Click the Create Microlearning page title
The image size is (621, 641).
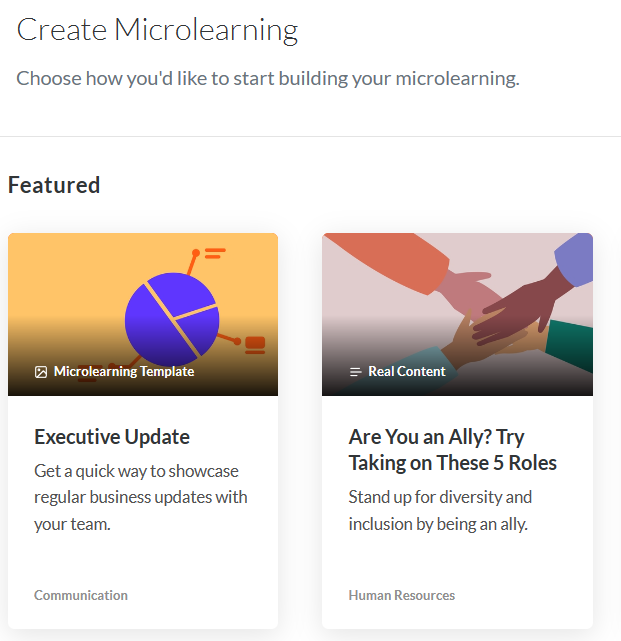point(157,30)
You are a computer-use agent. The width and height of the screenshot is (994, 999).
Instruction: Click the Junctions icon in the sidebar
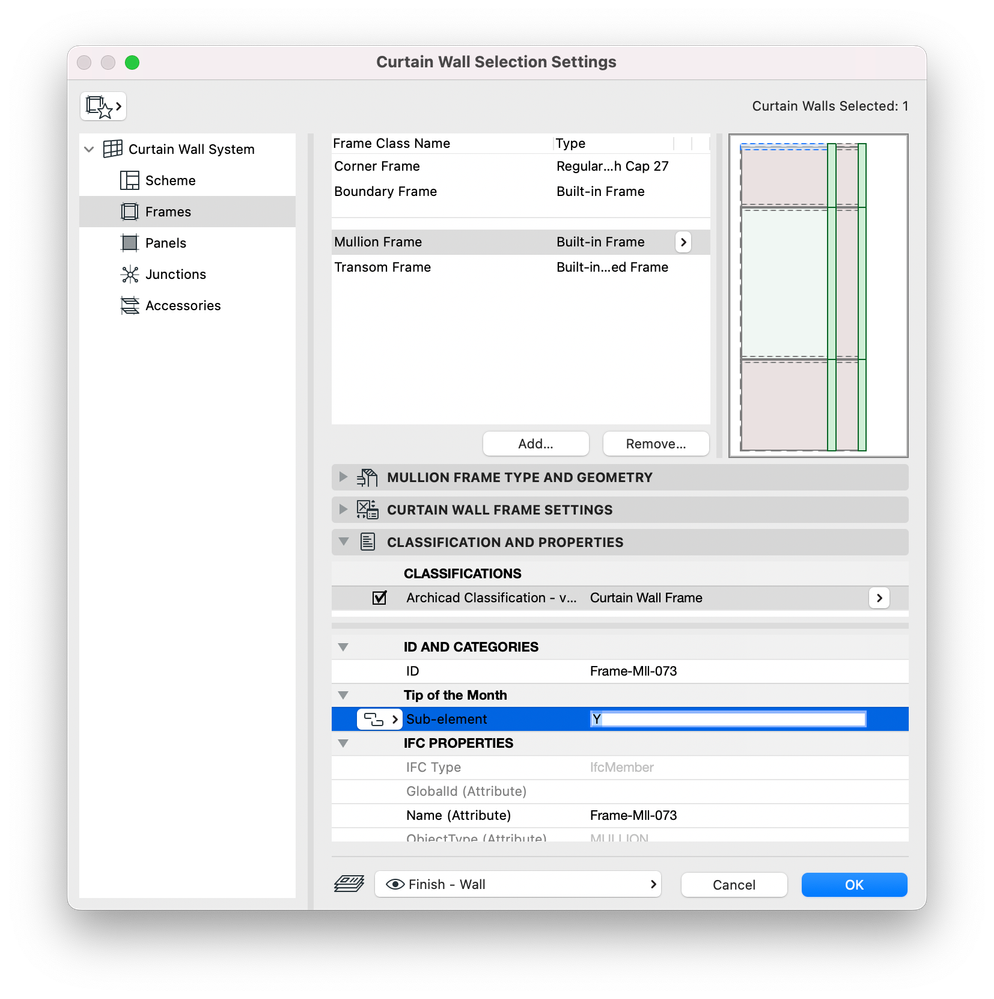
────
▶ [Action item]:
A single number is the answer here: the count of lines in the material above holding the string "Click".

▶ [Answer area]:
2